The strength of this study was to assess the relationship between sensitivity to thyroid hormones and the risk of T1DN in euthyroid T1DM populations, as well as investigate their dose-response relationship. However, there are some limitations to consider. Firstly, as a cross-sectional study, it cannot establish a causal relationship between impaired sensitivity to thyroid hormones and the risk of T1DN in individuals with normal thyroid function. Even though we controlled for various covariates, the possibility of reverse causation and pharmaceutical influence cannot be ruled out. Nonetheless, the research supports the significant hypothesis that adding the evaluation of thyroid hormone sensitivity levels to the examination of thyroid hormone levels may be helpful in assessing the risk of T1DN. Secondly, due to the retrospective nature of the study, certain relevant laboratory examination data were not collected.

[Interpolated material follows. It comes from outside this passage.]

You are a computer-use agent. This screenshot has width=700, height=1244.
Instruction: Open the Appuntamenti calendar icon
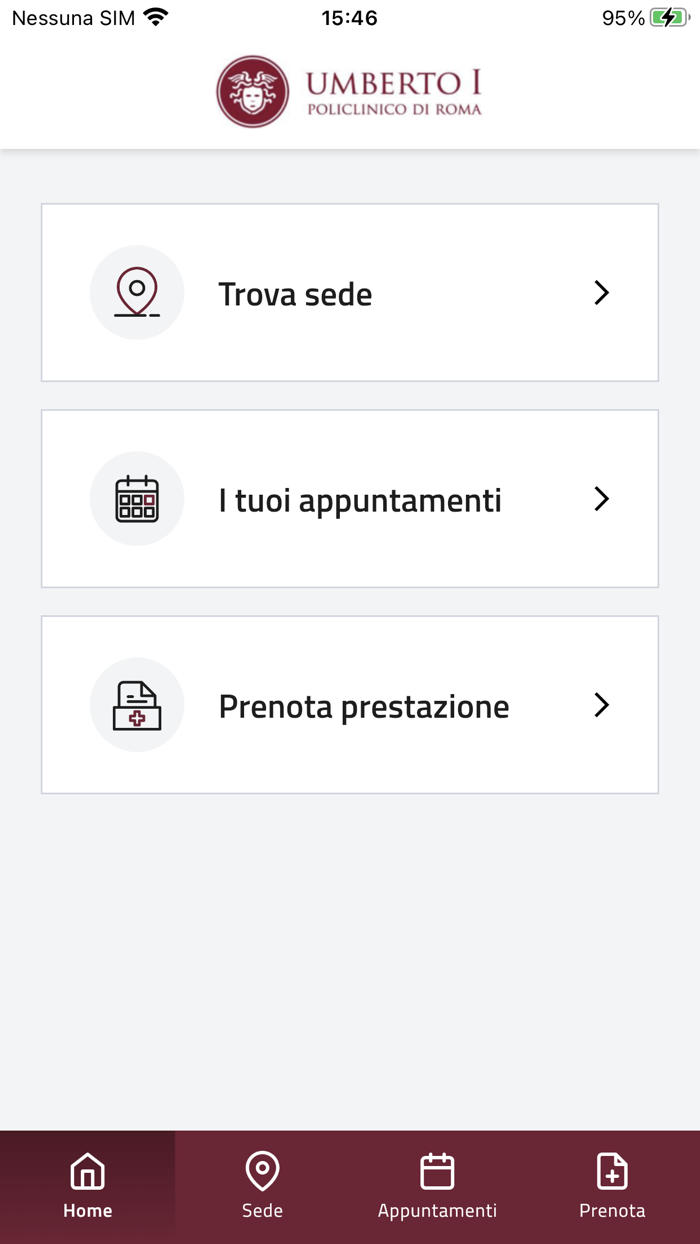click(x=437, y=1170)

Thirdly, the limited sample size may have resulted in imprecise results, which restricts the generalizability of the findings. Finally, since the data was obtained from Gansu province, it may not be representative of the entire population. Therefore, further prospective research involving multiple centers and larger sample sizes is necessary to determine and validate this relationship.
Conclusions
In general, our study found that the risk of T1DN was associated with impaired central and peripheral sensitivity to thyroid hormones in euthyroid T1DM individuals. The indicators of sensitivity to thyroid hormones provide a more systematic and comprehensive method for evaluating thyroid status compared to TSH, FT4, or FT3. Therefore, they may be considered as a complementary approach to evaluating the development of T1DN in clinical practices. In the future, large prospective studies are indispensable to confirm these findings.
Acknowledgment
We appreciate the efforts of the staff and participants for their contributions to this study.
Funding Statement
This work was supported by the Major Science and Technology Projects in Gansu Province (No. 22ZD6FA033).
Data Sharing Statement
All the additional data are available from the corresponding author upon reasonable request.
Ethics Declarations
The study was approved by the Ethics Committee of Gansu Provincial Hospital and compliance with the Declaration of Helsinki. Given the retrospective nature of this study, the requirement for written informed consent was waived by the Ethics Committee of Gansu Provincial Hospital. To preserve the patient’s privacy, we de-identified and anonymized patient records/information before analysis. (No. 2022-473)
Disclosure
The authors report no conflicts of interest in this work.